Dataset entries
==================================================

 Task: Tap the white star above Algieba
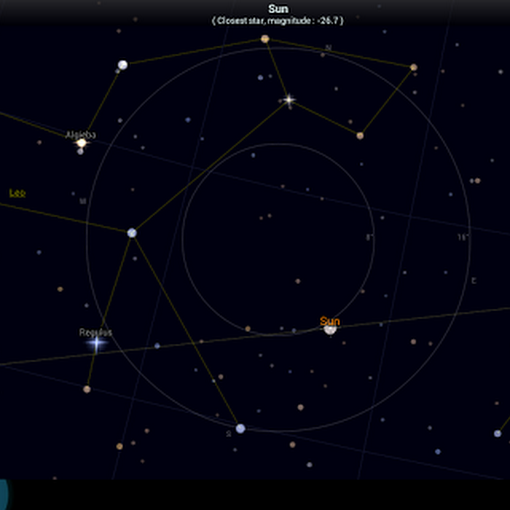pos(123,65)
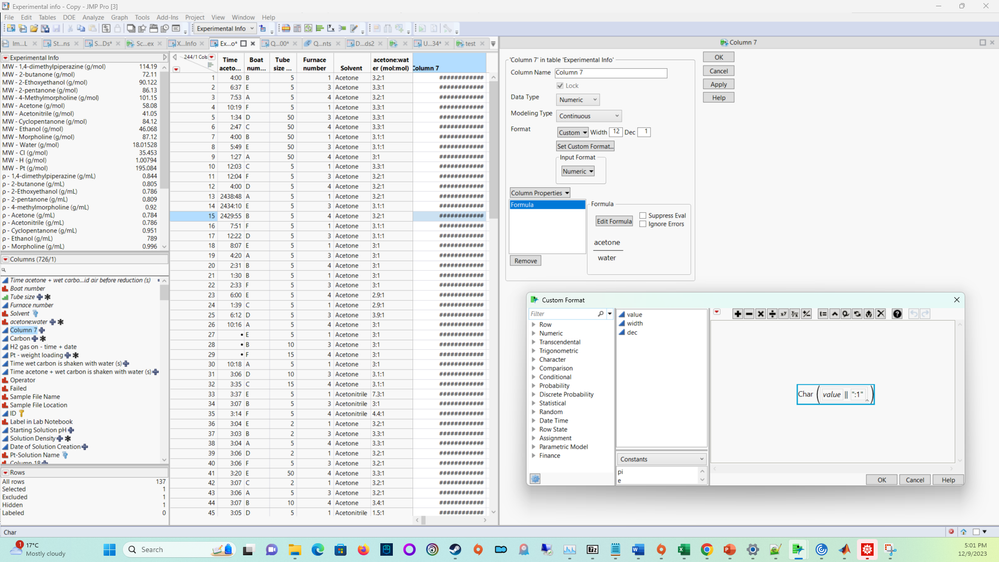Click the delete expression X icon in keypad

coord(881,314)

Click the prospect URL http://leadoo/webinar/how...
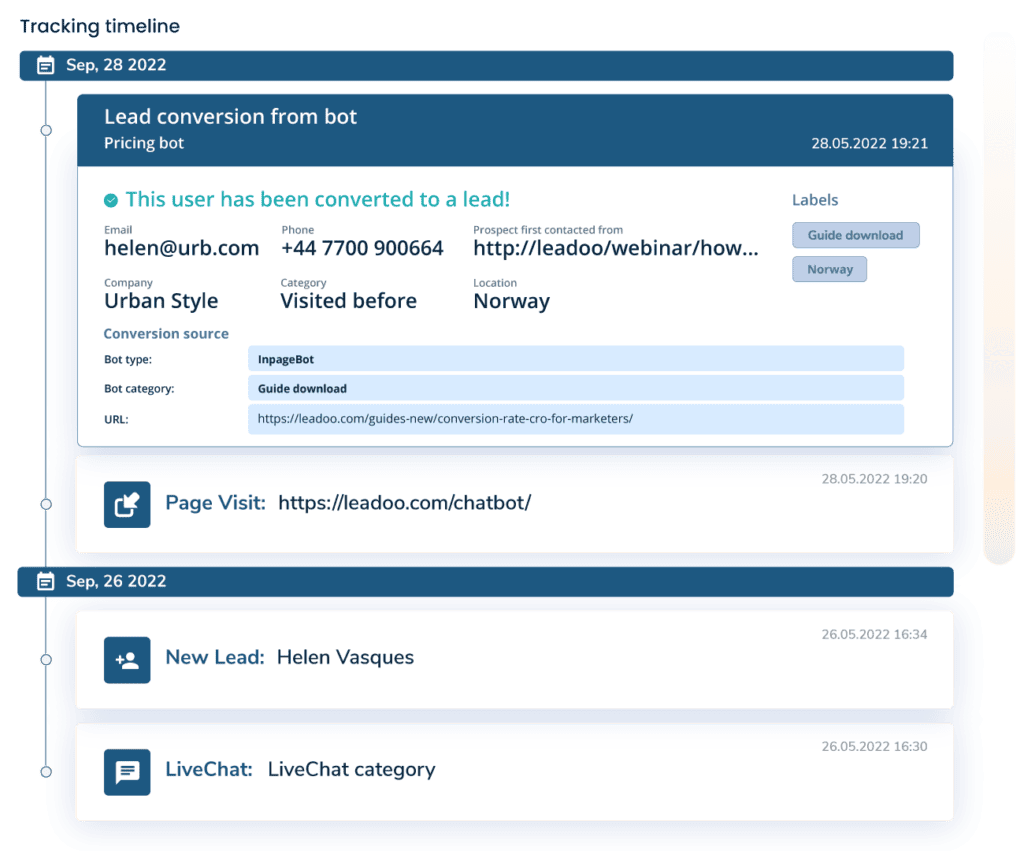[614, 247]
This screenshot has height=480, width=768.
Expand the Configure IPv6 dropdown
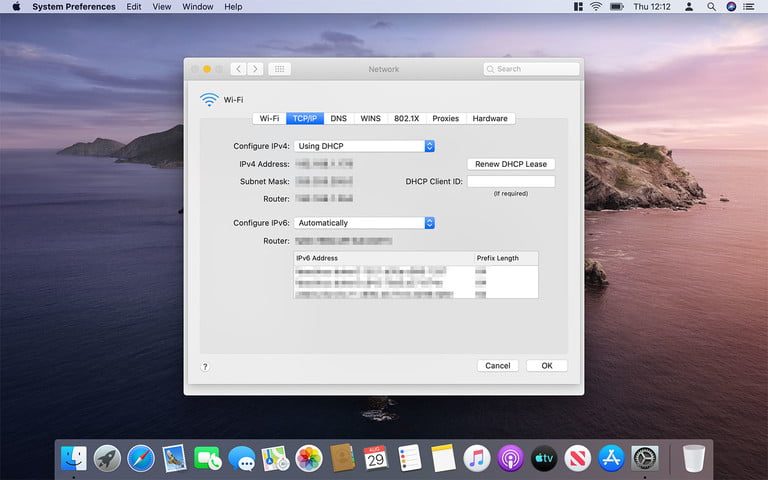(364, 223)
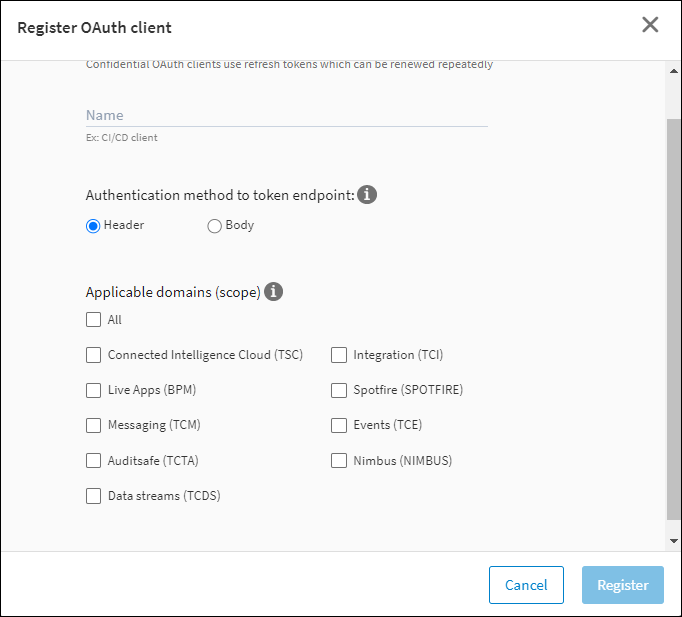Tick the Data streams (TCDS) checkbox
This screenshot has width=682, height=617.
[94, 496]
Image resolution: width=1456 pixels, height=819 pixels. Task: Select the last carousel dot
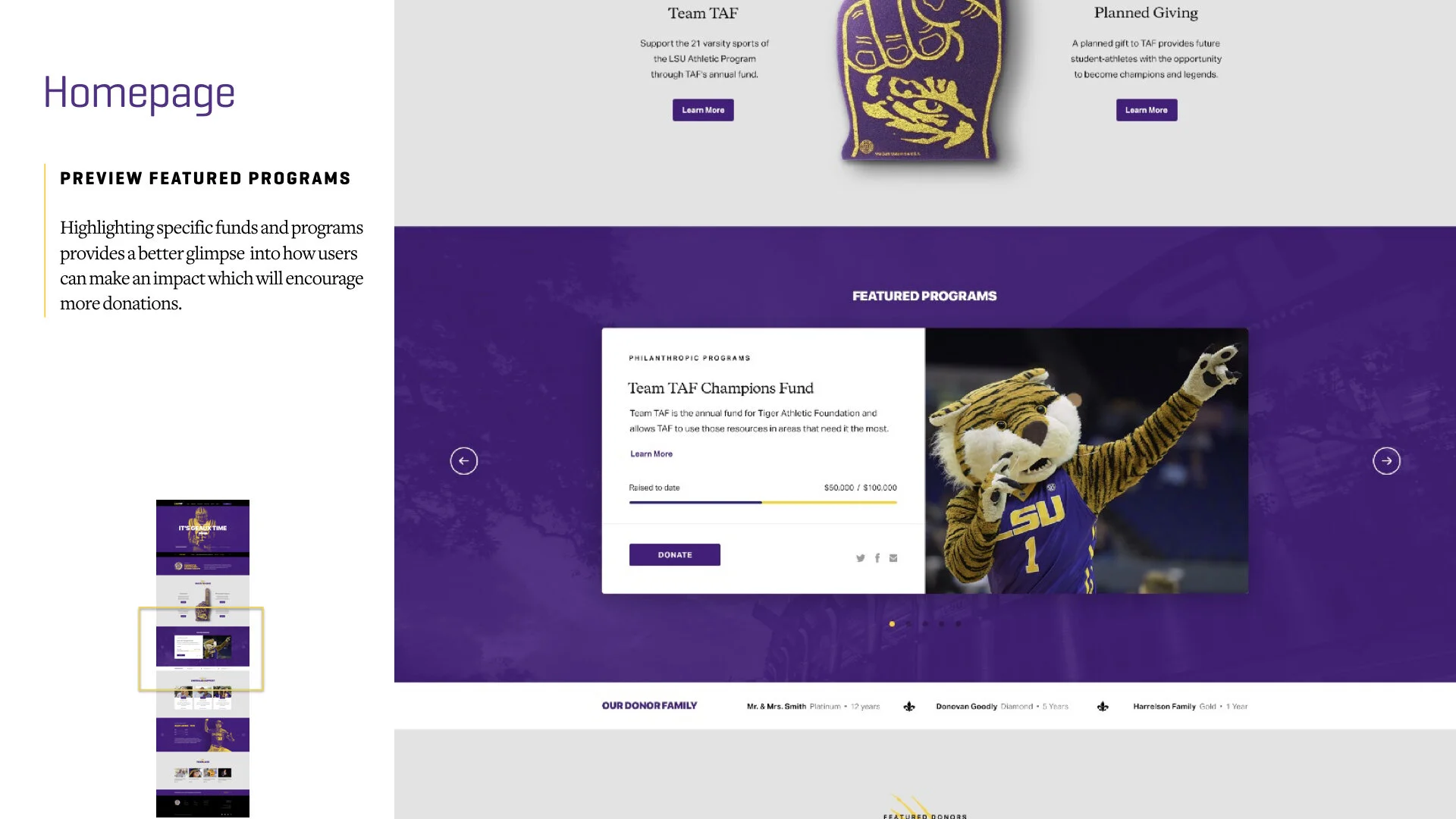tap(959, 624)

==================================================

## Task goal
Leave out the pictures, and give all the records again exactly.

## Result for this exercise
 Task: Tap the white star above Algieba
pos(123,65)
Click the delete expression X icon in keypad

coord(881,314)

Click the prospect URL http://leadoo/webinar/how...
[614, 247]
This screenshot has height=480, width=768.
Expand the Configure IPv6 dropdown
(364, 223)
Tick the Data streams (TCDS) checkbox
This screenshot has width=682, height=617.
[94, 496]
Image resolution: width=1456 pixels, height=819 pixels. Task: Select the last carousel dot
tap(959, 624)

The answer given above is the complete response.